When we think about protecting our patrimony, they usually recommend us to structure a Private Interest Foundation (FIP), an entity that allows us, among other things, to build up a patrimony destined exclusively for the objectives or purposes that are expressed in its foundation charter.
As with a Private Interest Foundation, the Trust allows us to constitute a separate patrimony, however, what mainly differentiates one structure from another is the entity that executes the will of the person who delivers their assets to constitute them in a separate patrimony of their own.
Despite the fact that the Trust seems to be a more novel structure, the law that regulates it was established in 1984, while the law that regulates the FIP was established in 1995.
How do I protect my Will?
In the case of Private Interest Foundations, their Founder or Founders, who contribute the patrimony, designate a Foundational Council that is usually made up of three members, a President, a Secretary and a Treasurer, to administer the patrimony in accordance with the will that has been recorded in the Foundation Charter and in the Foundation Regulations. In addition to said entity, the Founder or Founders may appoint a Protector to oversee compliance with what is established in the documents that regulate the FIP. In many cases, the members who occupy the positions in the Foundational Council and the position of Protector are members of the family of the Founder or Founders or people close to him, to whom he entrusts the execution of certain powers and functions, which he hopes will be fulfilled. during his lifetime and at his death, according to his will. Such members are also usually designated Beneficiaries of the Founder or Founders.
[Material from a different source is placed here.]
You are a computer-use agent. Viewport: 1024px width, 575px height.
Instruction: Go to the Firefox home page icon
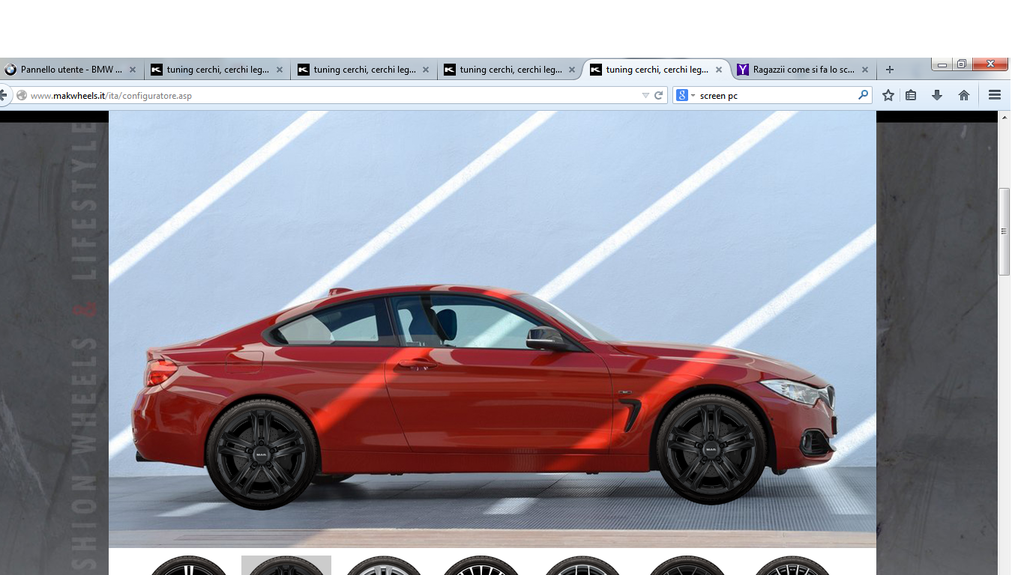(x=964, y=95)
In the case of the Trust, its Settlor or Settlors, contribute the assets to the Trust and in that same act they designate the Trust Company to administer said assets in accordance with their will, which is recorded in the trust agreement. In this case, the Settlor or Settlors may also appoint a Protector. The one who executes the will of the Settlor or Settlors is the Trust Company who, as an entity regulated by the Superintendency of Banks, must comply with the will of the Settlor or Settlors, constituting said Superintendency as the supervisory body of the Trust Company execution. In addition, in the case of the Trust, it is also audited whether or not there is a link between the parties involved in the agreement in order to avoid conflicts of interest. This structure mainly seeks to maintain impartiality between the parties involved.
What assets can I transfer to the Patrimony?
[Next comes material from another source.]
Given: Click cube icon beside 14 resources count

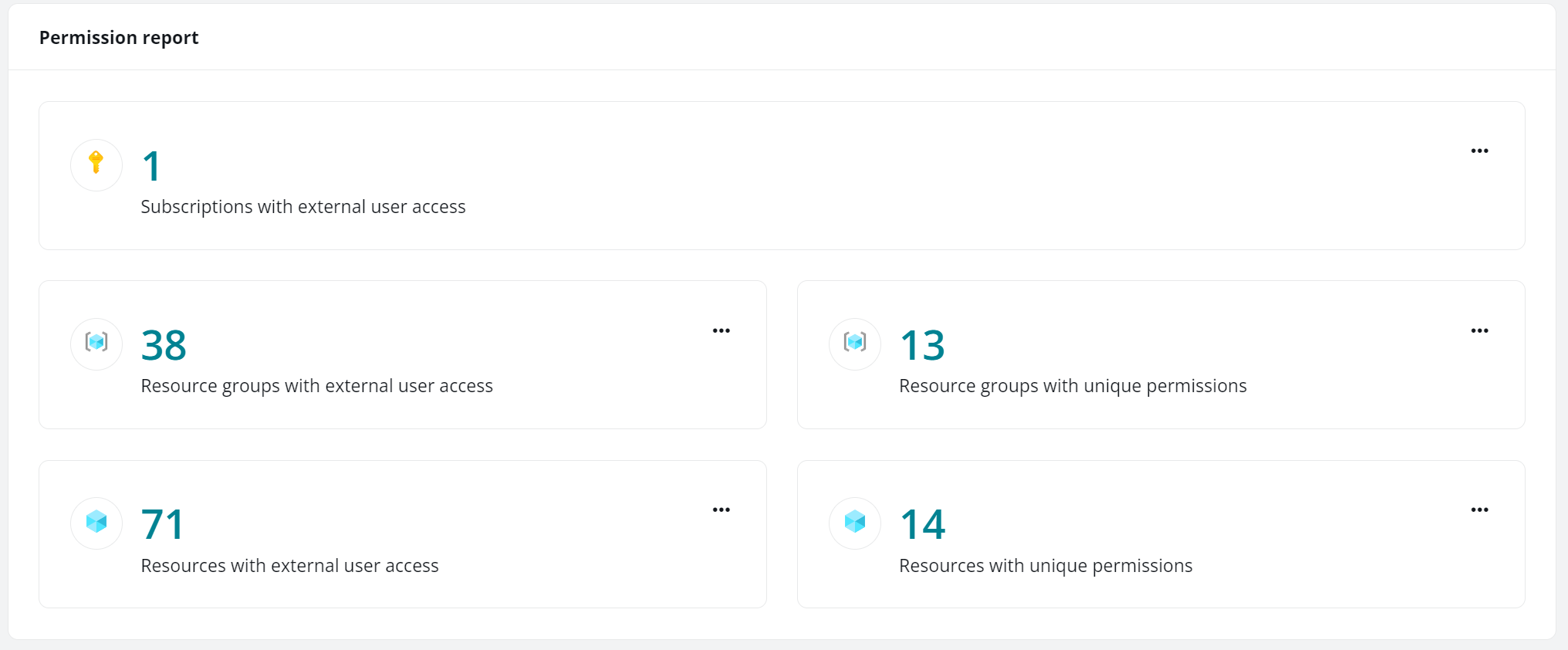Looking at the screenshot, I should (855, 523).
Assets of any nature, present or future, may be transferred to the Trust's patrimony, including without limitation, personal property, real estate, securities, and cash. Once the assets are transferred to the patrimony, they are constituted as a separate patrimony from the assets of the person delivering them and the Trust Company personal assets and cannot be seized, except for obligations acquired by the Trust.
The transfer of assets to the Trust's patrimony is exempt from all taxes, contributions, fees or encumbrances, as well as the return of said assets to the person or persons who originally contributed them.
What is the right structure for me?
The above depends on different situations. As we have mentioned, the main difference between one structure and another is the entity that executes the will of the person who delivers the patrimony.
In addition to the above, the Trust Company provides added value in the administration and execution of the patrimony since it has staff and members who accompany the Settlor with professional advice in the decisions that must be made regarding their assets.